--- Begin Document section ---
The FTC chief also said the agency is working with the credit bureaus to further streamline the process of reporting fraud. She declined to be specific about what that might entail, but the new and improved identitytheft.gov site is still far from automated. For example, the “recovery plan” produced when consumers file a report merely lists the phone numbers and includes Web site links for the major credit bureaus that consumers can use to place fraud alerts or file a security freeze.
Nevertheless, I was encouraged to see the FTC urging consumers to request a security freeze on their credit file, even if this was the last option listed on the recovery plan that I was issued and the agency’s site appears to do little to help consumers actually file security freezes.
I’m also glad to see the Commission’s site employ multi-factor authentication for consumers who wish to receive a recovery plan in addition to filing an ID theft report with the FTC. Those who request a plan are asked to provide an email address, pick a complex password, and input a one-time code that is sent via text message or automated phone call.
ALERTS VS. FREEZES
Many people do not understand the difference in protection between a fraud alert and a credit freeze. A fraud alert is free, lasts for 90 days, and is supposed to require potential creditors to contact you and obtain your permission before opening new lines of credit in your name. Applicants merely need to file a fraud alert (also called a “security alert”) with one of the credit bureaus (Equifax, Experian or Trans Union). Whichever one you file with is required by law to alert the other two bureaus as well.
There is actually a fourth credit bureau that you should alert: Innovis. This bureau follows the same rules as the big three, and you may file a fraud alert with them at this link.
Although fraud alerts only last 90 days, you may renew them as often as you like (a recurring calendar entry can help with this task). Consumers who can demonstrate that they are victims or are likely to be victims of identity theft can apply for a long-term, “extended fraud alert” that lasts up to 7 years (a police report and other documentation may be required).
--- End Document section ---
--- Begin Given entries ---
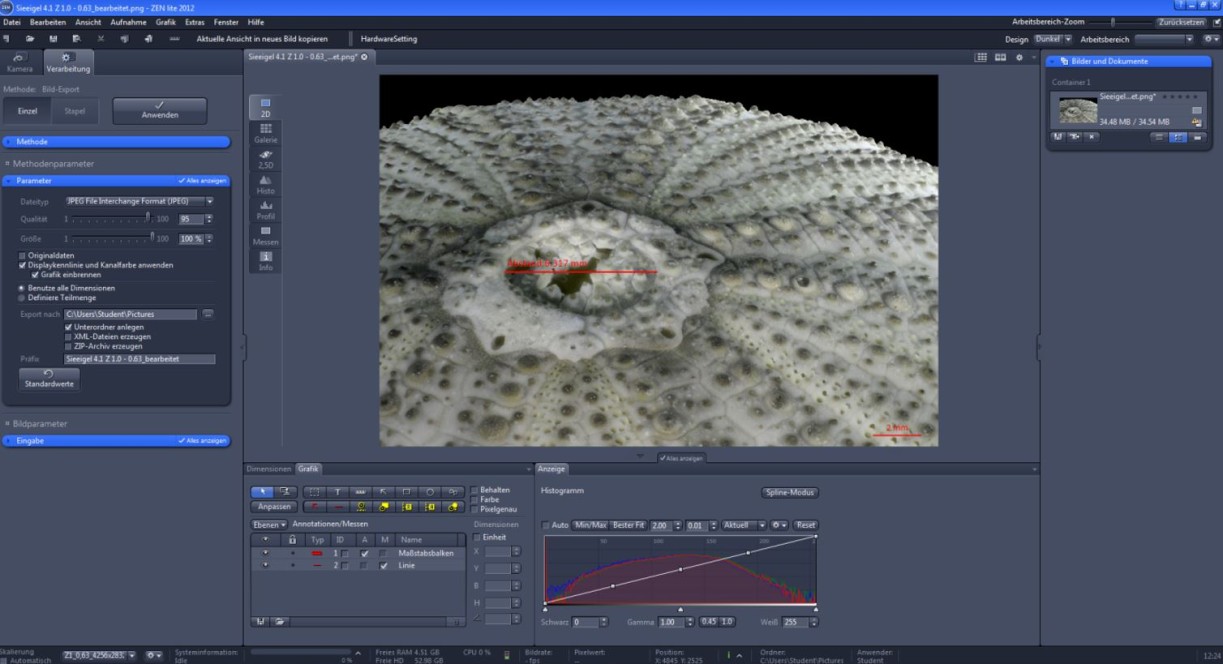Open the Profil view icon
The height and width of the screenshot is (664, 1223).
(265, 210)
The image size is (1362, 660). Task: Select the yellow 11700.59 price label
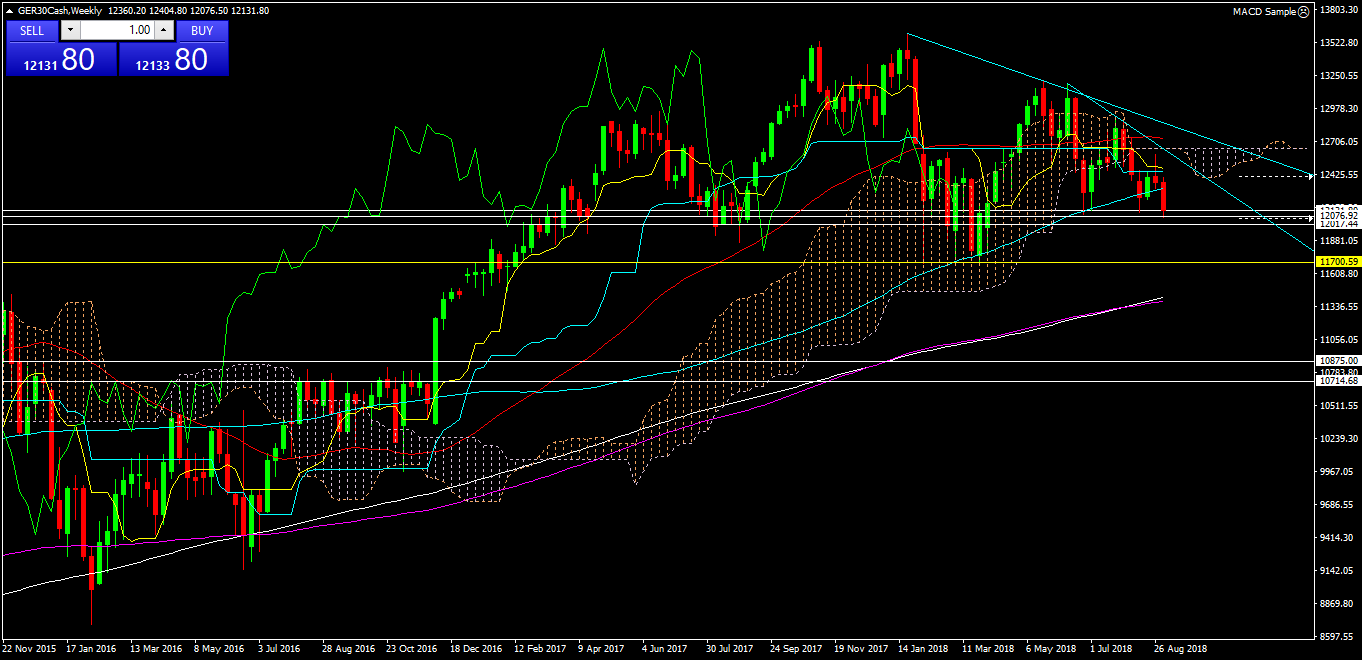[x=1338, y=261]
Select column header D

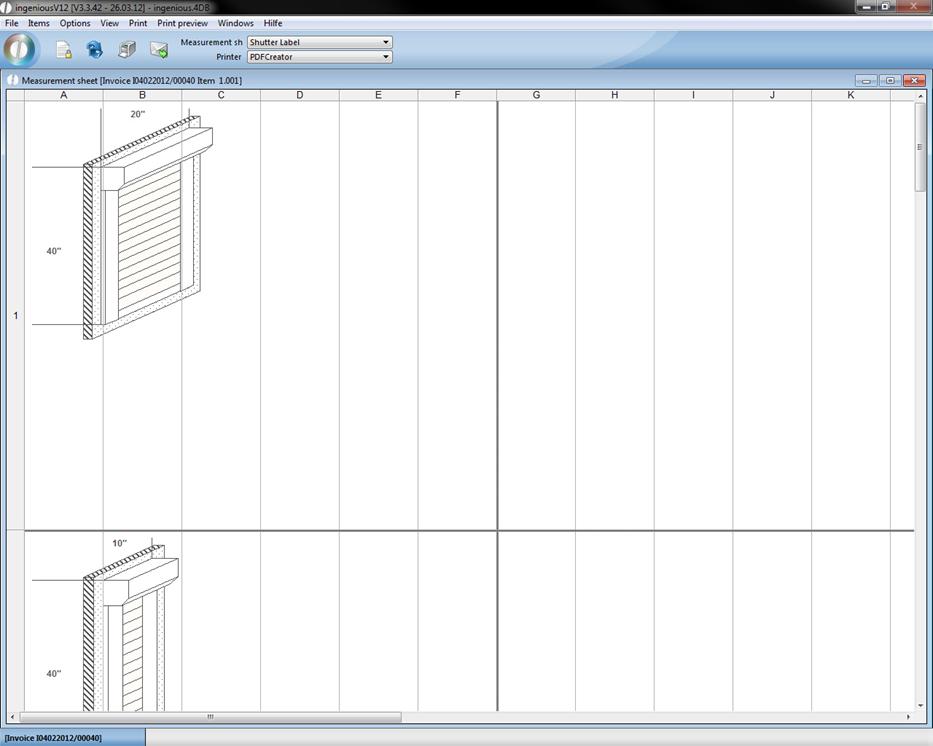pos(299,95)
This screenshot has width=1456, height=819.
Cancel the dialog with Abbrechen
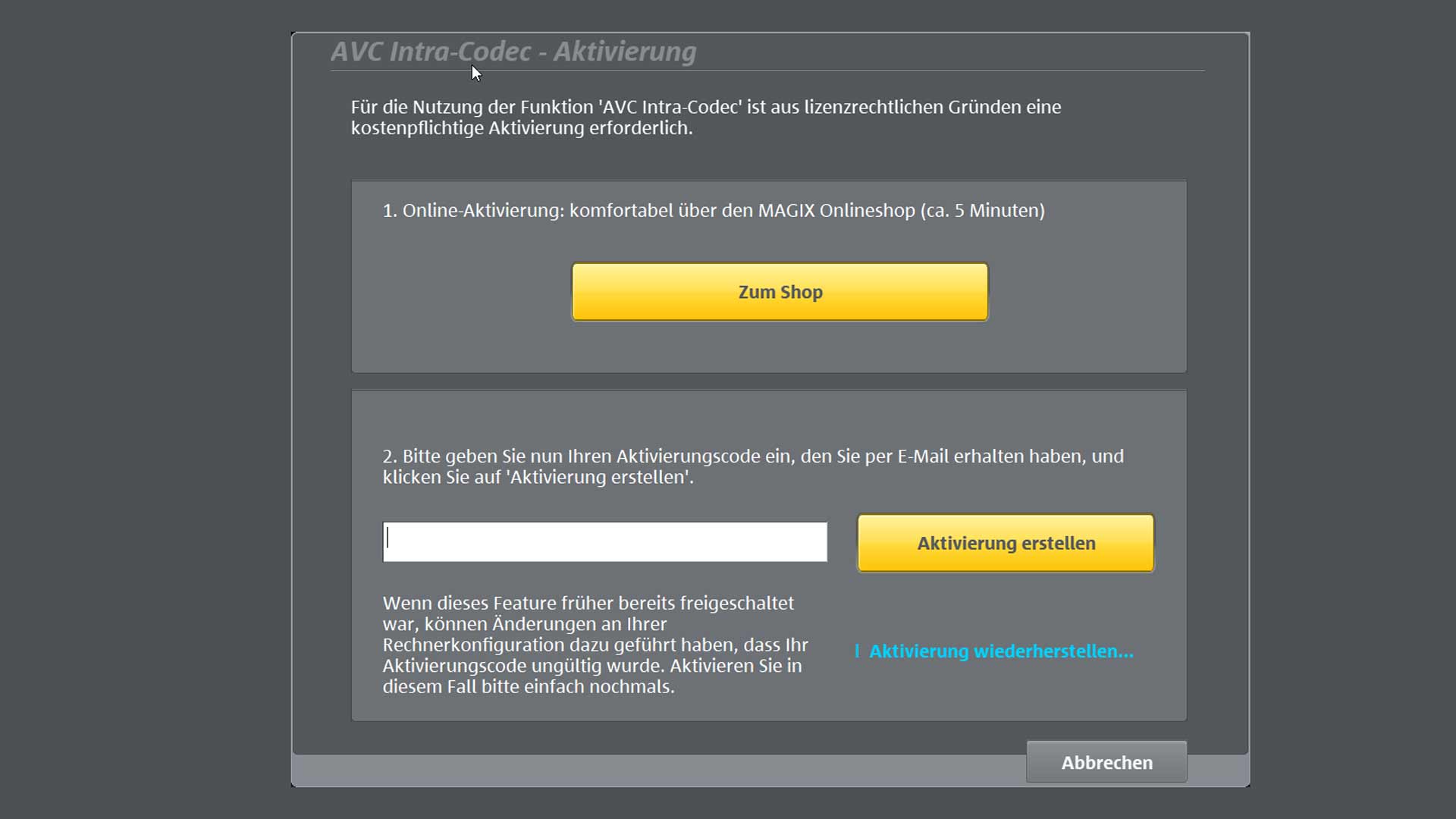click(x=1106, y=762)
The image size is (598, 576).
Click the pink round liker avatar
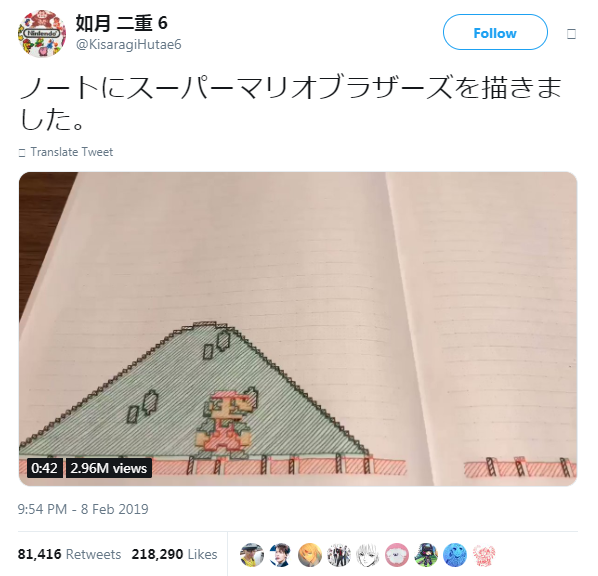[x=397, y=555]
--- End Given entries ---
= Set exercise 1 =
In the text on identity theft and fraud alerts, why does a person need to file a fraud alert with only one of Equifax, Experian or Trans Union? Answer in one to three sentences.
= Set exercise 2 =
Extend the identity theft and fraud alert text, picking up after its final sentence.
The data has no connection to the identity theft text.

= Final answer 1 =
Whichever of those bureaus receives the fraud alert is required by law to alert the other two. A single filing therefore reaches all three.

= Final answer 2 =
The problem with fraud alerts is that creditors are encouraged but not required to check for them. The only step that will stop fraudsters from being granted new lines of credit in your name is the security freeze. For more information on what’s involved in obtaining a security freeze and why it beats a fraud alert and/or credit monitoring services, see How I Learned to Stop Worrying and Embrace the Security Freeze. Parents or guardians who are interested in freezing the credit files of their kids or dependents should check out last week’s story, The Lowdown on Freezing Your Kid’s Credit.
TAX REFUND FRAUD
Tax refund fraud occurs when criminals use your personal information and file a tax refund request with the IRS in your name. Victims usually first learn of the crime after having their returns rejected because scammers beat them to it. As I wrote in my recent column, Don’t Be a Victim of Tax Refund Fraud in 2016, even those who are not required to file a return can be victims of refund fraud, as can those who are not actually due a refund from the IRS.
Your best defense against tax refund fraud? File your taxes as soon as possible. Unfortunately, many companies are only now starting the process of mailing out W2 forms that taxpayers need to complete their filings, while fraudsters are already at work. Also, if you use online tax preparation services, please pick a strong password and do not use a password that you also use at another site or service.
If you go to file your taxes this year and receive a rejection notice stating that your return has already been filed, have a look at my primer, What Tax Fraud Victims Can Do. Oh, and consider filing an identity theft report at IdentityTheft.gov.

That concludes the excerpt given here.